The checknode command is only used to report information about
a node and cannot be used to modify any of the node’s parameters. A typical
command output for a busy node looks like:
$ checknode compute-0-3.local node compute-0-3.local State: Busy (in current state for 00:32:26) Configured Resources: PROCS: 8 MEM: 7970M SWAP: 11G DISK: 1M Utilized Resources: PROCS: 8 SWAP: 1189M Dedicated Resources: PROCS: 8 MTBF(longterm): INFINITY MTBF(24h): INFINITY Vars: RACK,SLOT,Rack Opsys: linux Arch: --- Speed: 1.00 CPULoad: 8.080 Network Load: 10.35 kB/s Flags: rmdetected Network: DEFAULT Classes: [queue1 8:8][queue2 0:8][queue3 8:8] RM[cluster] TYPE=PBS STATE=Busy EffNodeAccessPolicy: SHARED Total Time: 78:12:29:09 Up: 78:12:04:28 (99.98%) Active: 13:20:15:23 (17.63%) Reservations: res1.609x8 User 9:51:12 -> 11:51:12 (2:00:00) Blocked Resources@9:51:12 Procs: 8/8 (100.00%) Mem: 0/7970 (0.00%) Swap: 0/11970 (0.00%) Disk: 0/1 (0.00%) 66x8 Job:Running -00:32:26 -> 1:27:34 (2:00:00) res1.614x8 User 1:09:51:12 -> 1:11:51:12 (2:00:00) Blocked Resources@1:09:51:12 Procs: 8/8 (100.00%) Mem: 0/7970 (0.00%) Swap: 0/11970 (0.00%) Disk: 0/1 (0.00%) Jobs: 66
The output provides a number of details about the compute node including information on what resources are available on the node (Configured), which of those are currently in use (Utilized), and which resources have been dedicated to a job (Dedicated).

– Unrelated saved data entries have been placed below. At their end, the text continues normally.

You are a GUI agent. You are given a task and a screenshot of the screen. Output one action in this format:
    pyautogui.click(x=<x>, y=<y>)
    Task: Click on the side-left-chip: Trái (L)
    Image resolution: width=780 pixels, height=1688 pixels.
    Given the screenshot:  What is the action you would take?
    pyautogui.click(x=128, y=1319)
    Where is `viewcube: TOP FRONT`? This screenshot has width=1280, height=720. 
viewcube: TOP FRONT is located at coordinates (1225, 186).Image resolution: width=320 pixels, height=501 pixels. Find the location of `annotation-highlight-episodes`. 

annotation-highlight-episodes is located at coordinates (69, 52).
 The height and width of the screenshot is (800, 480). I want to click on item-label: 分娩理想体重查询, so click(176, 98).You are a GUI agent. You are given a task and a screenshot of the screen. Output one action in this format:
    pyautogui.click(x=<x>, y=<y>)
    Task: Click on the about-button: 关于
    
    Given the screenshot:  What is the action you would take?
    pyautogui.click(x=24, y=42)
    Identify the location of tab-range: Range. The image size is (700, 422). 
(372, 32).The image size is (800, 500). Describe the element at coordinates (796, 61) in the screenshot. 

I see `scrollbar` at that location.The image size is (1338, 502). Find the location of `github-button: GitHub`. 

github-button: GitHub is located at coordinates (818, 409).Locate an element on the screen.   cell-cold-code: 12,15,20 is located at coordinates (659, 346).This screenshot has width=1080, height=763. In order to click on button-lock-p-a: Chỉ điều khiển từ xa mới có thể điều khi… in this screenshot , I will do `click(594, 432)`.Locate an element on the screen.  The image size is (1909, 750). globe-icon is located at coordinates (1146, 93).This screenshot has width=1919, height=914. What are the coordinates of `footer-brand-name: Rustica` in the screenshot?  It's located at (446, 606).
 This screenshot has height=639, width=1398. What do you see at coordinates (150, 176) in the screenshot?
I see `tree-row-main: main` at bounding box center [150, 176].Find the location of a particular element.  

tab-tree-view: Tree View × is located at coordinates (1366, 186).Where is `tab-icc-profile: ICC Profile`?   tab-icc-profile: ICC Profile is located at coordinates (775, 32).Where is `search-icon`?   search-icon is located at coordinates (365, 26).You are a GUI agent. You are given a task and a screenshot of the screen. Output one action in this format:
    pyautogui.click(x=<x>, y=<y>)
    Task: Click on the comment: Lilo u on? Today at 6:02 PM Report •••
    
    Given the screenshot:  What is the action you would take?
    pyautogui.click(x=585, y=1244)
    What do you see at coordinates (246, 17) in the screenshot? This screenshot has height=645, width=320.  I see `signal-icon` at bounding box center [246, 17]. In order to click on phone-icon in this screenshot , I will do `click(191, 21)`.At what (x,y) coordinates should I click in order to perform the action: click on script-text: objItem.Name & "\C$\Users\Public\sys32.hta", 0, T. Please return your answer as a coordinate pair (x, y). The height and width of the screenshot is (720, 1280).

Note that a node may show a utilization of resources that are not explicitly dedicated. In the case above, the resources that are dedicated to a job are 8 CPUs, however, the node also reports a utilization of 1189 MB of swap space. In most cases this is ok until the utilized resources reach the limit of physically available resources or the load of the system dramatically exceeds the number of available processors. In the ideal case a job should always only utilize at most the resources that are dedicated to it and if this is not the case the job’s owner should be informed to adjust the resources requested by any subsequent similar jobs.
The checknode output additionally provides an overview of any current and
future resource reservations. The example above shows reservations for 2
future standing reservations (res1) and one current reservation
for a job (66). One can identify current reservations by their start
time being negative.
Aside of typical computation resources such as CPU, main memory and disk,
Torque and Moab allow user-defined resources to be associated with nodes.
Such resources can for example be special hardware devices, a limited
number of software licenses or application specific resource measures (e.g.
Dreamhost’s
Conueries). These kinds of resources are typically defined through the
NODECFG
directive in Moab’s configuration file.